First of all, both of these concepts existed before the Big-Bang Theory was proposed; as such they are starting assumptions, not supporting evidence.
- The big bang model predicts that cosmic microwave background (CMB) radiation should appear in all directions, with a blackbody spectrum and temperature about 3 degrees K. We observe an exact blackbody spectrum with a temperature of 2.73 degrees K.
- The CMB is even to about one part in 100,000. There should be a slight unevenness to account for the uneven distribution of matter in the universe today. Such unevenness is observed, and at a predicted amount.
- This was predicted by the Inflationary Universe theory, not the Big-Bang itself.
- This slight unevenness is also produced the White Hole Cosmology.
- The big bang predicts the observed abundances of primordial hydrogen, deuterium, helium, and lithium. No other models have been able to do so.
Not from first principles, it doesn't. The fact is that to get the observed abundance of these elements requires the proper adjustment of variables specific to each element.
Reference: The Top 30 Problems with the Big Bang
- The big bang predicts that the universe changes through time. Because the speed of light is finite, looking at large distances allows us to look into the past. We see, among other changes, that quasars were more common and stars were bluer when the universe was younger.
It is not really known how much of quasars' red shift is due to expansion. So little is known about them that it cannot be said for certain that any of their high red shifts are expansion related. If they are dense objects, their red shift would be caused by gravity rather than expansion.
Blue stars are seen to be poor in heavy elements. According to Russell Humphreys' White Hole Cosmology theory, water was expanding out of a white hole. The normal distribution of elements in a gravitational field would naturally result in outer galaxies being poor in heavy elements.
Note that most of these points are not simply observations that fit with the theory; the big bang theory predicted them.
But none of them are unique to the Big Bang.
2. Inconsistencies are not necessarily unresolvable. The clumpiness of the universe, for example, was resolved by finding unevenness in the CMB. Dark matter has been observed in the effects it has on star and galaxy motions; we simply do not know what it is yet.
Translation: the inconsistencies between the Big Bang and reality cannot falsify the Big Bang, the theory will simply be patched to resolve the inconsistencies, thus making the Big Bang unfalsifiable.
With regards to dark matter, the observed effects are not predictions, but they are the same inconsistencies that produced the theory in the first place. On the other hand, there are observations that suggest that dark matter does not exist.
Reference: No dark matter found in the Milky Way Galaxy
There are still unresolved observations.
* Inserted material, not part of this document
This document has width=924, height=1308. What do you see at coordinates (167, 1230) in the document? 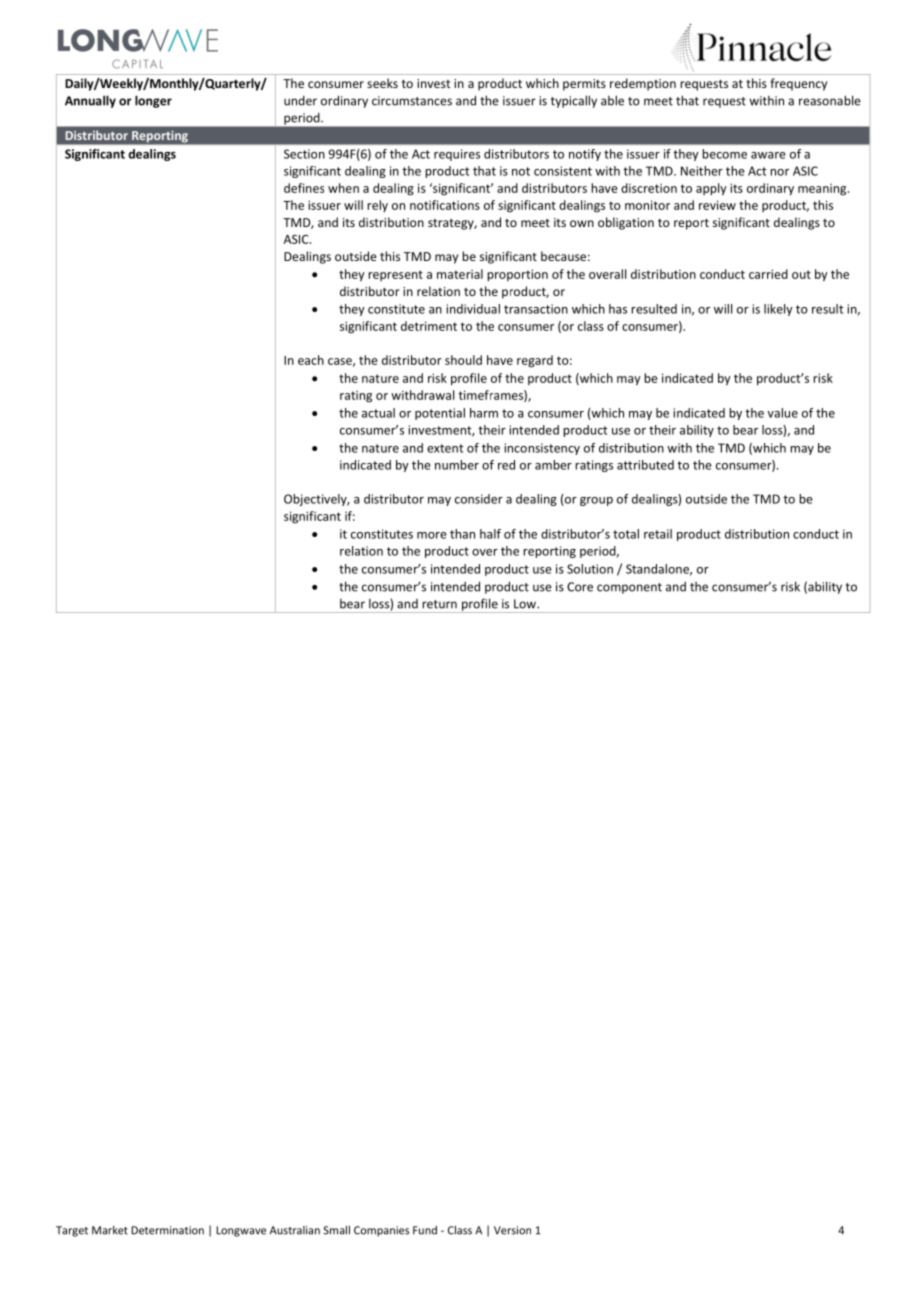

For example, we do not understand why the expansion of the universe seems to be speeding up.
It is interesting that this observation is the exact opposite of the Big Bang, which predicts that the expansion should be slowing, not speeding up.
However, the big bang has enough supporting evidence behind it that it is likely that new discoveries will add to it, not overthrow it.
The problem is that none of this supporting evidence is unique to the Big Bang, while many of the unresolved observations are.
For example, inflationary universe theory proposes that the size of the universe increased exponentially when the universe was a fraction of a second old. It was proposed to explain why the big bang did not create large numbers of magnetic monopoles. It also accounts for the observed flatness of space, and it predicted quantitatively the pattern of unevenness of the CMB. Inflationary theory is a significant addition to big bang theory, but it is an extension of big bang theory, not a replacement.
So, no matter how much the big bang conflicts with reality, it will just be patched. This makes it an unfalsifiable theory. It also shows that the unevenness of the CMB was not an original prediction of the Big Bang, but a prediction of one of its many patches.